There are also more calls to set higher standards for sustainable finance around the world. The Network for Greening the Financial System (NGFS) is a coalition of central banks and supervisors that has grown to about 70 members, with increasing representation from Asia. Since its launch in December 2017, it has produced a number of landmark reports and guidance, with the goal to share good practices, accelerate the understanding of climate-related and environmental risks and how they can be managed, and foster the development of green finance.



2020 was supposed to be a “super year” for biodiversity and climate, with signatories to the Paris Agreement to submit updated pledges to reduce greenhouse gas emissions, and the Convention on Biological Diversity to be held in China.
With COVID-19, these milestones have been pushed back. Despite calls from institutions such as the United Nations and the World Bank to “build back better”, there is concern that countries around the world may be slowing down sustainability efforts, with some governments even rolling back environmental legislation. In Brazil, for example, illegal deforestation has soared as the Bolsonaro government loosened environmental law enforcement.

The International Energy Agency (IEA) also expects global power investment to fall by 10 per cent in 2020, sparking worries the deployment of clean energy could be derailed.


Similarly, corporations may put sustainability on the back-burner. A recent GlobeScan survey of around 100 large global companies found that around half expect cuts to their sustainability budgets over the next 12 months. However, government policies should support sustainability efforts and the growth of sustainable finance, to attract fresh investments to build needed infrastructure that not only mitigates growing climate risks but also create new business opportunities and jobs. This is a win-win for national governments and companies in Southeast Asia and beyond.
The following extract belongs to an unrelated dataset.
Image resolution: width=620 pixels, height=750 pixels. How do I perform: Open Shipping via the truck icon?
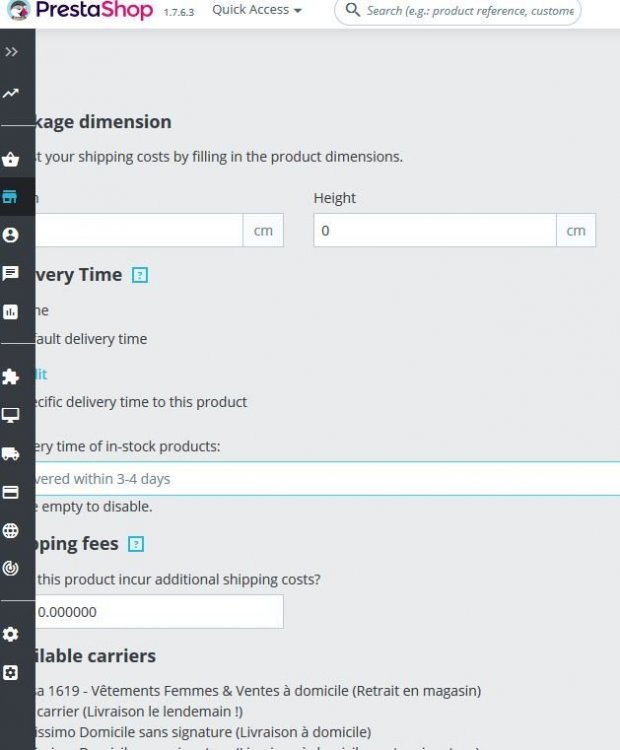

It has been shown that investments in sectors such as energy efficiency in buildings and afforestation can create respectively six and 15 times more jobs than in the fossil fuel sector, according to estimates by WWF that build on various academic studies. Embracing sustainability principles would also attract investors.


The coronavirus should also remind us of the urgency of tackling the growing climate and environmental crises we face.
The United Nations, World Health Organisation and WWF have warned that more pandemics are likely in the future unless the destruction of nature is halted, and greater attention should be devoted to addressing these issues.

First, policymakers should direct recovery efforts towards sectors that contribute to a low-carbon, resilient, and more equitable economy. Green strings could be attached to financial support. For instance, car manufacturers and airlines that receive support should be required to invest in clean transportation. Fossil fuel subsidies should be abolished as they distort markets, and governments must strengthen commitments under the Paris Climate Agreement.

Second, companies should take steps to transition their business models, for instance, setting targets to reduce emissions and limiting the impacts of their production or sourcing on natural environments.

Third, the financial sector should fully play its role, by working with clients to support sustainability commitments, identifying financing needs and accelerating change through innovation. New emerging products such as bonds whose pricing is linked to sustainability targets can be used to support the necessary transition. Central banks and financial regulators should take actions to address risks in the financial sector. This can come through harmonised standards across countries and regions that reduce risks of greenwashing while facilitating cross-border investments. We need to ensure the positive trends in sustainable investment witnessed before the pandemic are not just continued, but amplified. The stakes could not be higher.

Sylvain Augoyard is Vice-President, Asia Sustainable Finance, WWF-Singapore. Dr Helena Wright is Vice-President, Sustainable Infrastructure & Energy Finance at WWF-Singapore.